Vice Versa, by David Bax
Two long years ago, The Hangover hit theaters and broke box office records, surpassing Beverly Hills Cop to become the highest-grossing R-rated comedy of all time. This summer, we are clearly seeing the repercussions of that momentous event. Not only are we basking in the glow of The Hangover Part II but we’ve also had Bridesmaids, Bad Teacher, Horrible Bosses and Friends with Benefits to tickle and titillate with coarse comedy. Add to that list The Change-Up, from director David Dobkin (of another profitable R-rated comedy, Wedding Crashers).
Dobkin’s new film begins with a barrage of gross-out humor, introducing Jason Bateman’s David changing the diapers of his twin babies. It seems he would do better, perhaps, to change their diets. David is the husband, father and successful lawyer who maintains ties with his childhood friend, the pot-smoking, sporadically employed actor Mitch, played by Ryan Reynolds. Mitch’s introduction is similarly inelegant, if a little funnier, shouting a string of profanity and vulgarity into the phone. It’s as if the movie is trying to distract us with all this juvenilia to keep us from noticing that we’re about to step into one of the most appropriately maligned sub-genres in all of cinema, the body-change story.
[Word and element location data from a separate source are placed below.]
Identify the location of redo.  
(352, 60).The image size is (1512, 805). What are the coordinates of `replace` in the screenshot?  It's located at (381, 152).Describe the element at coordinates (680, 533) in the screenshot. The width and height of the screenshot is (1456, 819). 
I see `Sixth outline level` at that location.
You’d think, at this point, that any movie about two consciousnesses switching bodies would, out of necessity, have to be a parody. But The Change-Up is insistent that you take its conceit at face-value, even as it hits all the plot points and thematic developments that you could have predicted from the poster. Obviously, the slacker type is going to deal with the children in the most uproariously irreverent way. Obviously the buttoned-down married man is going to be hilariously tempted by all the loose women his friend knows. And of course the two men are ultimately going to realize just what they’ve been taking for granted in their own lives all along. Don’t despair, however, because this time around, there’s lots of nudity, astoundingly uninspired “shock” humor, and multiple, creative utterances of the word “fuck.”
The people who get to say “fuck,” though, are doing their best to keep the movie afloat. Bateman and Reynolds are swinging for the fences and finding the comedy in their characters and situation wherever they can. Leslie Mann plays her role as the symbol of what’s really important in David’s life with more emotional honesty and consideration than the screenwriters probably intended. Even Gregory Itzin makes the most of a couple choice lines as David’s snobby, racist boss.
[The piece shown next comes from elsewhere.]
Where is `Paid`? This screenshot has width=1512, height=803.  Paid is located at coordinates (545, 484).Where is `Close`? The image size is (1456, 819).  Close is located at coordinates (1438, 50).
Only Bateman, though, actually makes you forget what a bad movie you’re watching from time to time. Since he so often plays the level-headed, responsible good guy, he is undeniably having a blast as the feckless cad. In his best scenes, he does Ryan Reynolds better than Ryan Reynolds.
Sadly, Jason Bateman was not in charge of the whole movie. In fact, it’s hard to tell quite who was. The film shows signs of having been written, edited and perhaps even directed by committee. The timeline doesn’t make sense. It’s unclear whether the body switch lasts a week or a month. An astonishing number of things happen in one day. Meanwhile, nods toward the reality of the film’s world (such as the leads’ incompetence at each other’s jobs) are introduced and then cast aside when they are no longer convenient. The film picks up whatever contrivance is closest at hand and then reinvents itself whenever it needs an excuse to get to the next off-color scene or unearned sentimental speech.
The Change-Up is exuberantly, if unimaginatively, naughty but never enough so to overcome the inherent predictability of its premise and themes. The most shocking thing about the film is that its makers thought for a second that we wouldn’t notice how lazy it is.